(Target position records)
******
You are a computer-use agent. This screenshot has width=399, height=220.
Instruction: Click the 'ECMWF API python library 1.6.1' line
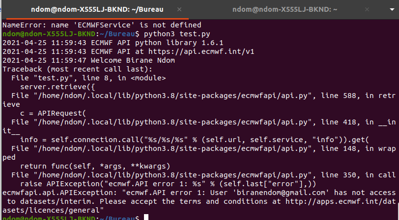[113, 43]
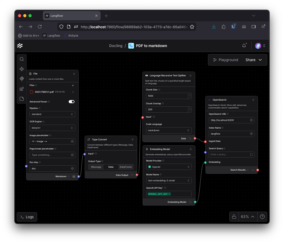This screenshot has width=284, height=243.
Task: Open the notifications bell
Action: tap(244, 45)
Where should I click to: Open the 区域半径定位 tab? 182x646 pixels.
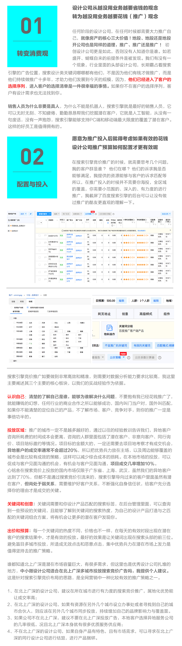[33, 311]
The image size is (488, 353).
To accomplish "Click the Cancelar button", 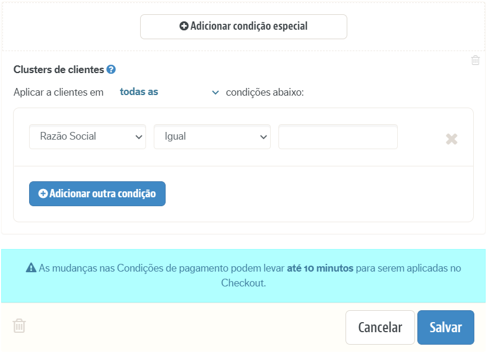I will tap(380, 327).
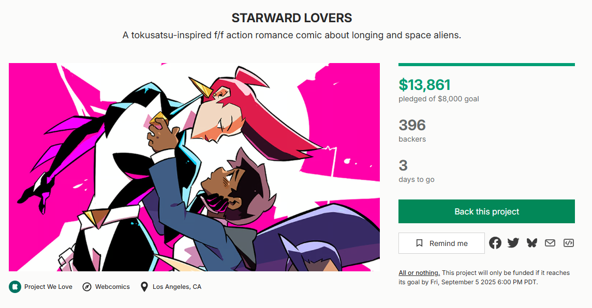Open the embed code icon

click(569, 243)
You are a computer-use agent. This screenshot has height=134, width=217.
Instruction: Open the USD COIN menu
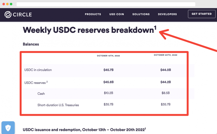click(x=117, y=14)
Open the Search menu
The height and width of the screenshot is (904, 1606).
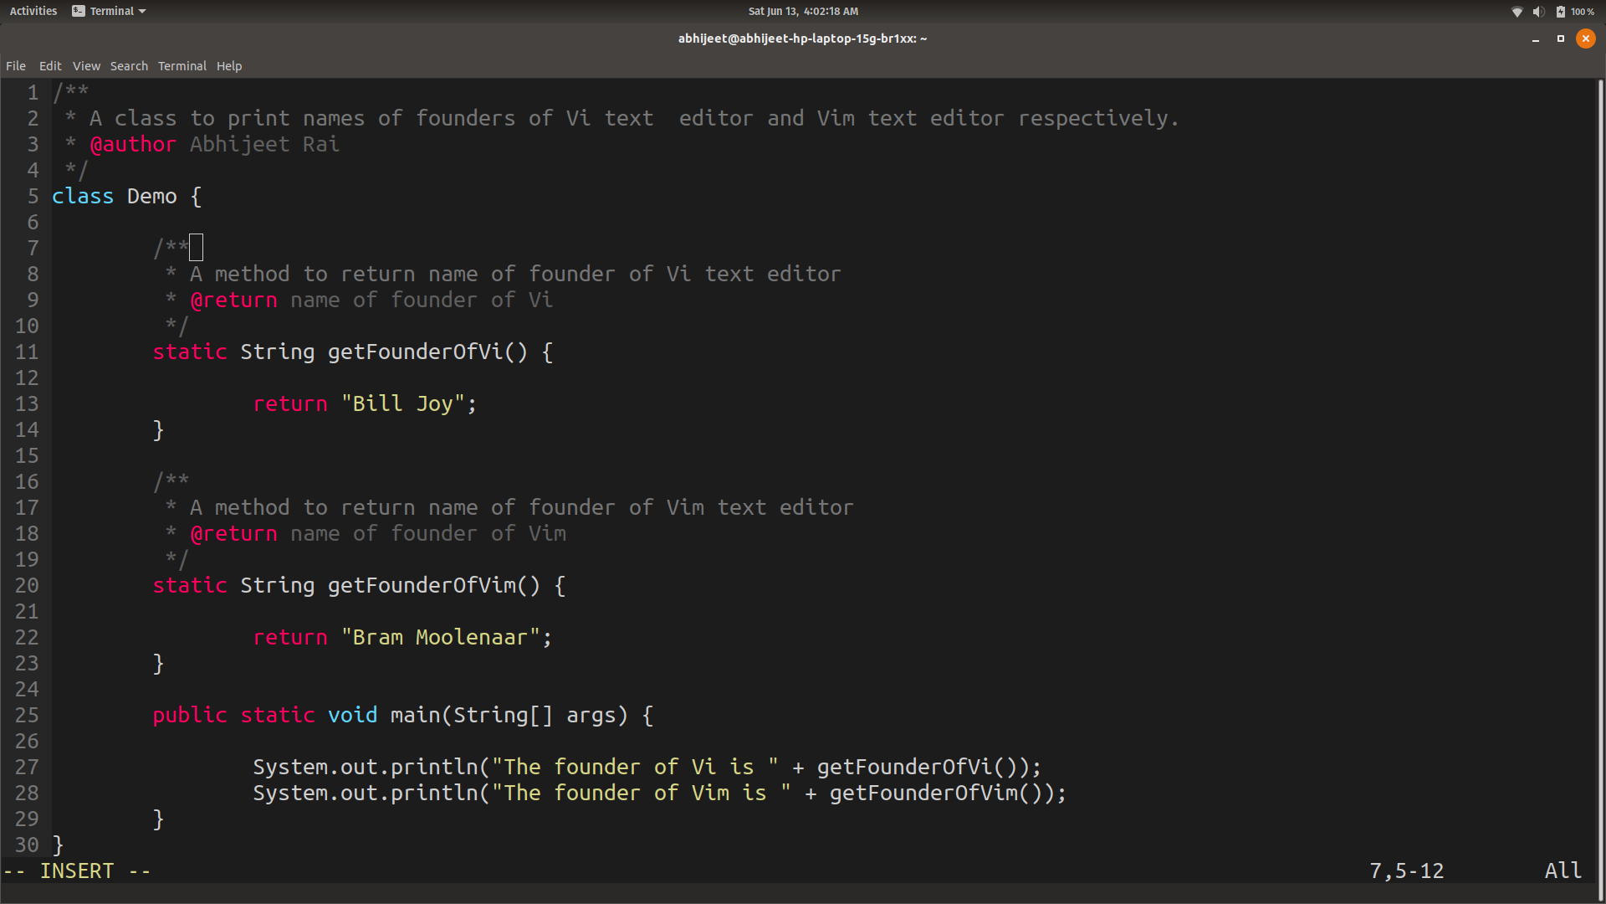(129, 66)
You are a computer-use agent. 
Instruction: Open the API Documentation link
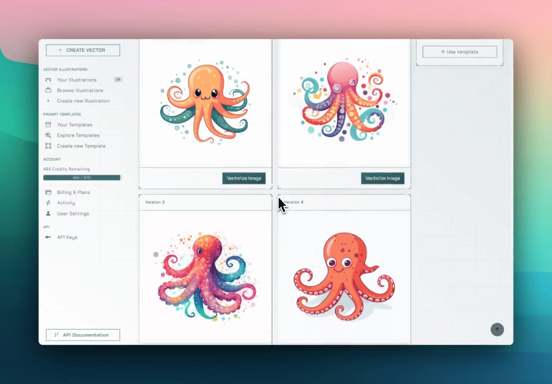pos(83,335)
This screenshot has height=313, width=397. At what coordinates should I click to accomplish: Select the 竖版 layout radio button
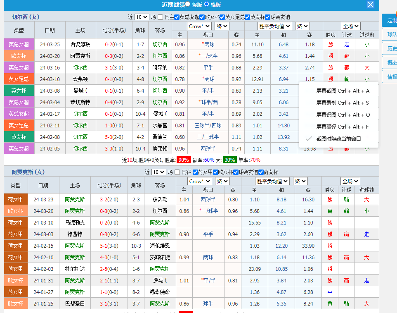coord(188,4)
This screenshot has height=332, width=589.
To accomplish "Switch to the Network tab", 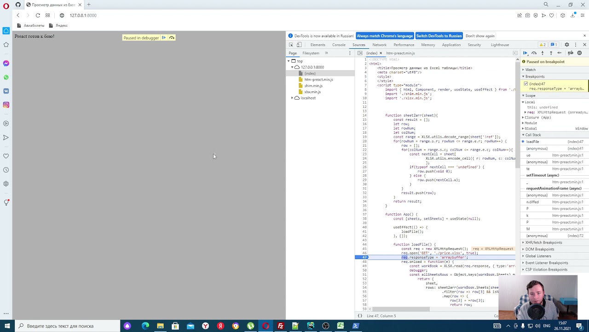I will click(379, 45).
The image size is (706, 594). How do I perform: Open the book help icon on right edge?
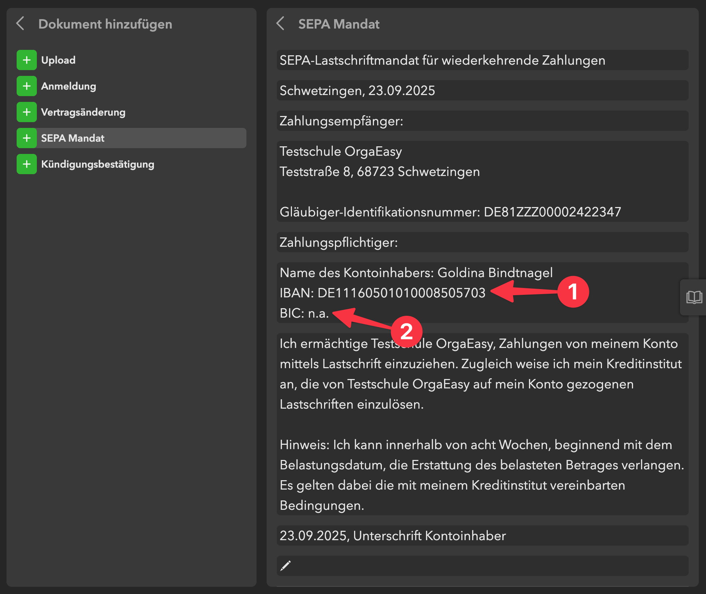coord(694,297)
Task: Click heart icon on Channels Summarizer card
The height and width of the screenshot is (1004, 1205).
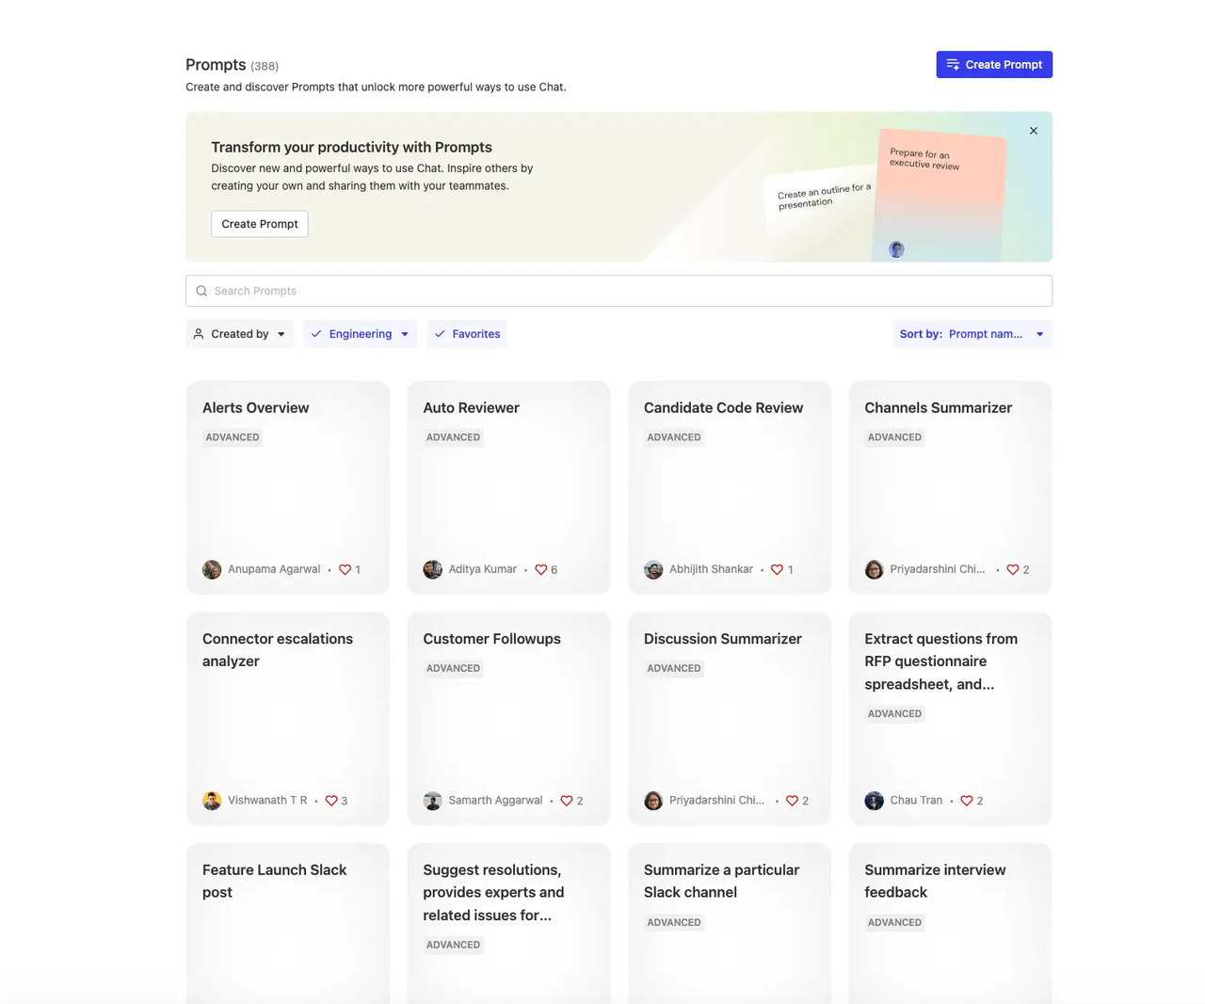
******
### Set exercise
Gather every line of the material above that contains the string "should", and list each one in full.

### Answer to the problem
Where should I click to: Open the 区域半径定位 tab? 182x646 pixels.
This screenshot has height=313, width=397. At what coordinates should I click to accomplish: Select the 竖版 layout radio button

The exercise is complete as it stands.